Zwei Polizeiveteranen zeigen sich im Innenausschuss des Berliner Abgeordnetenhauses am Montag wenig begeistert vom neuen Versammlungsgesetz.

Berliner Polizei bei einer Demo gegen Corona-Auflagen am 25. Oktober Foto: dpa

Berlin taz | Bei einer Anhörung hat der Innenausschuss des Abgeordnetenhauses am Montag über das geplante neue Versammlungsgesetz beraten. Alle Fraktionen hatten Gelegenheit, Sachverständige zu der Sitzung zu laden.

Der Gesetzentwurf der rot-rot-grünen Regierungskoalition trägt den anspruchsvollen Titel „Versammlungsfreiheitsgesetz“. Vorgesehen sind unter anderem Lockerungen beim Vermummungsverbot. Gegendemonstrationen in Hör- und Sichtweite sollen künftig ermöglicht werden. Auch Versammlungen auf öffentlich zugänglichem Privatgelände wie dem Berliner Flughafen oder in Shoppingsmalls sind darin geregelt. Man werde nun über die Änderungsanträge abstimmen, sagte Sebastian Schlüsselburg (Linke) nach der Ausschusssitzung zur taz. Spätestens in der ersten Plenarsitzung des neuen Jahres wolle man das Gesetz im Abgeordnetenhaus beschließen.

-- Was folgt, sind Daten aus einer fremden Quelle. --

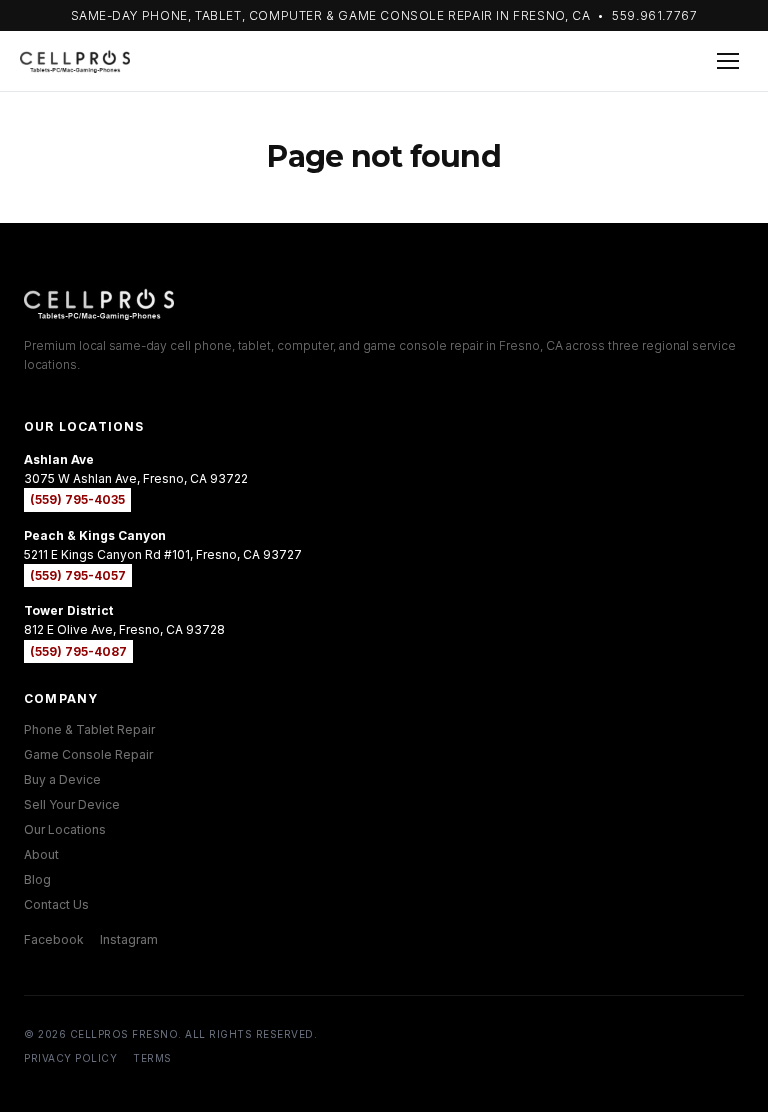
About (41, 854)
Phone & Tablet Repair (89, 729)
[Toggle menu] (728, 61)
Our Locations (65, 829)
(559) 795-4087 (78, 651)
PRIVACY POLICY (70, 1058)
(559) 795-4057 (78, 575)
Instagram (129, 939)
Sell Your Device (72, 804)
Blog (37, 879)
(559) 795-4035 (77, 499)
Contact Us (56, 904)
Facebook (54, 939)
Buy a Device (62, 779)
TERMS (152, 1058)
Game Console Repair (88, 754)
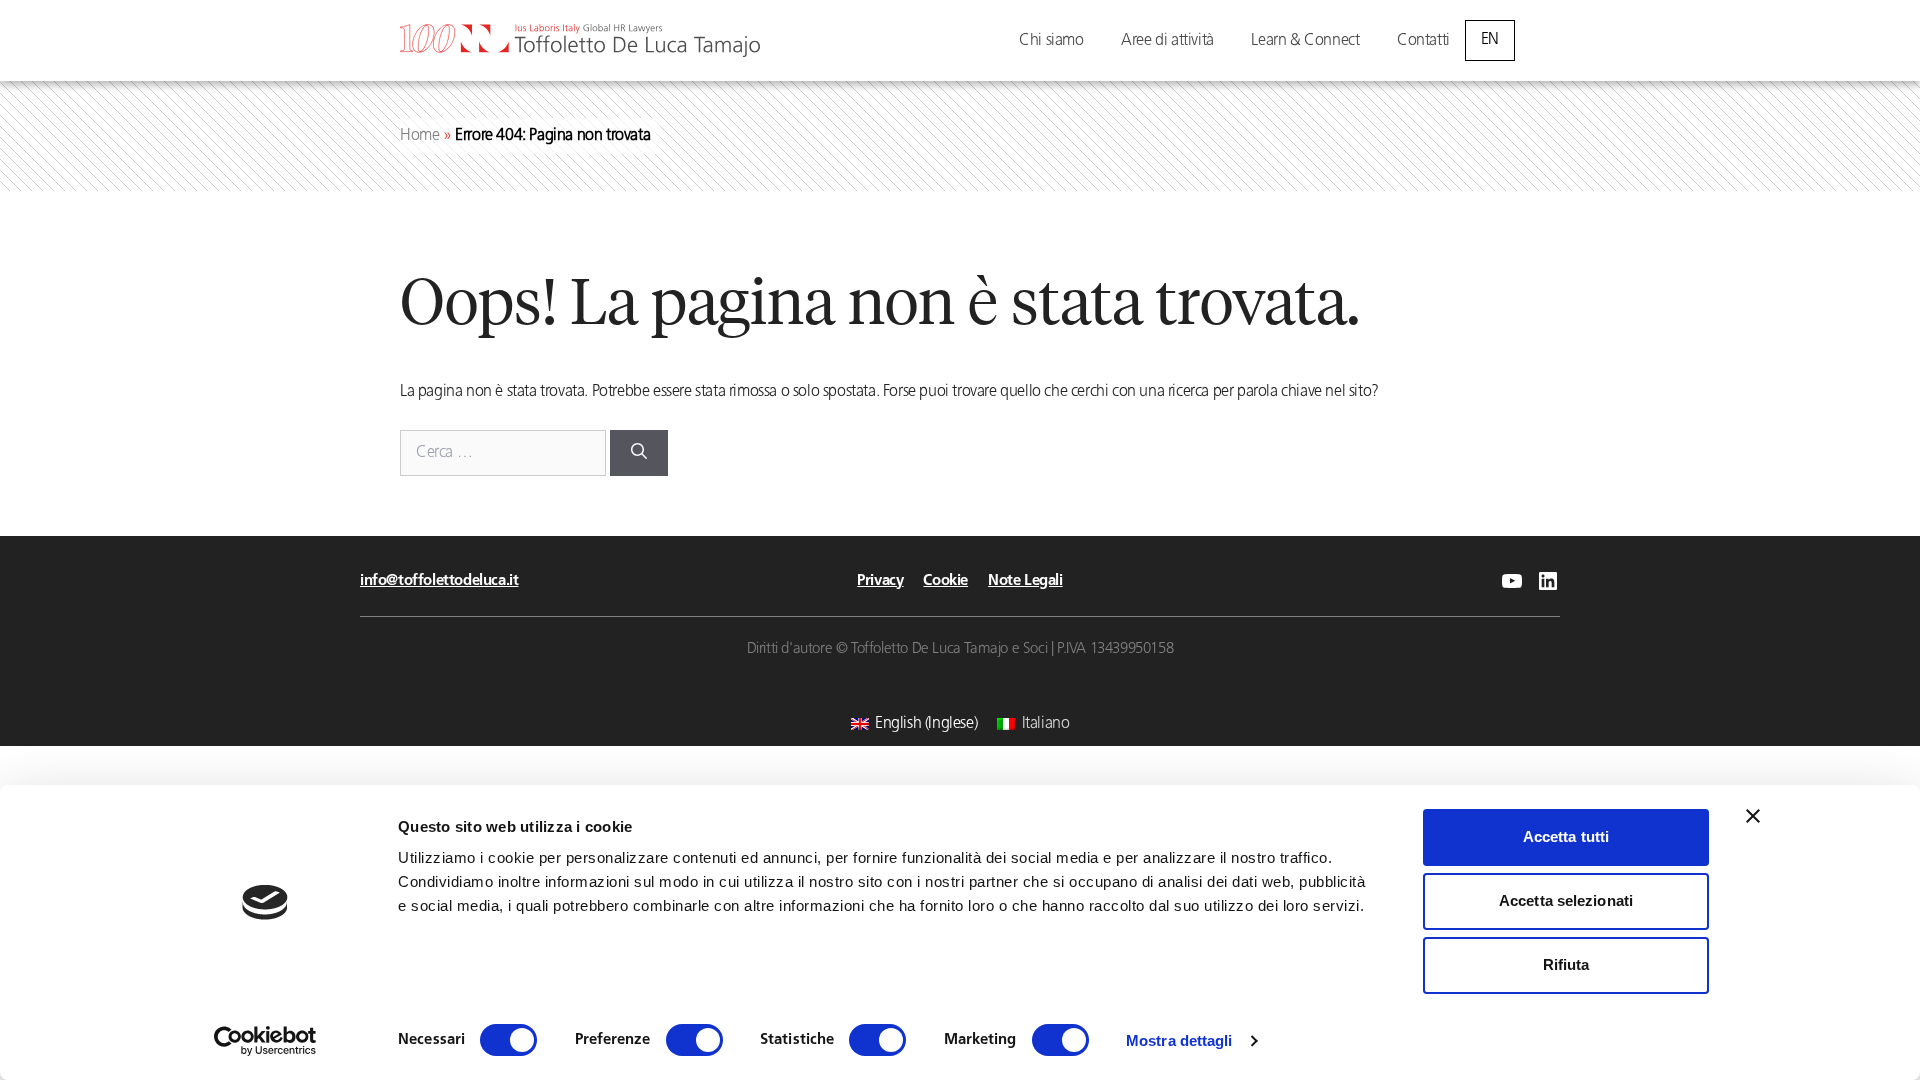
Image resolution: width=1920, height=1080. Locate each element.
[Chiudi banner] (1753, 816)
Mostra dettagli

Zwei als Sachverständige geladene ehemalige Polizisten übten an dem Gesetzesvorhaben am Montag grundsätzliche Kritik. Oliver Tölle, früher Justitiar im Polizeipräsidium, sprach von verquasten Regelungen, die für die Polizei nicht dazu geeignet seien, überraschende Veränderungen vor Ort aufzufangen. „Das muss man sich gut überlegen bei diesem Hexenkessel in Berlin“ sagte Tölle. Die SPD hatte ihn für die Anhörung vorgeschlagen.

In das gleiche Horn blies auch Michael Knape, früher Leiter der Polizeidirektion 6. „Dieses Gesetz ist überflüssig wie ein Kropf“, sagte Knape, der seit geraumer Zeit im Ruhestand ist und an der Hochschule für Recht und Verwaltung Studierenden Rechtskenntnisse beibringt. Im Abgeordnetenhaus ist er Mitarbeiter der FDP-Fraktion. Die hatte ihn als Sachverständigen geladen. Das Gesetz habe viel zu viele unbestimmte Rechtsbegriffe, sagte Knape. Für schnelle Anwendung auf der Straße sei es zu kompliziert. Ganz Seminarreihen müsste die Polizeipräsidentin organisieren, um es den Mitarbeitern der Polizei zu vermitteln. Überhaupt, so Knape, frage er sich, warum Berlin das Gesetz brauche. Vielmehr müsse es einheitliches bundesweites Gesetz geben.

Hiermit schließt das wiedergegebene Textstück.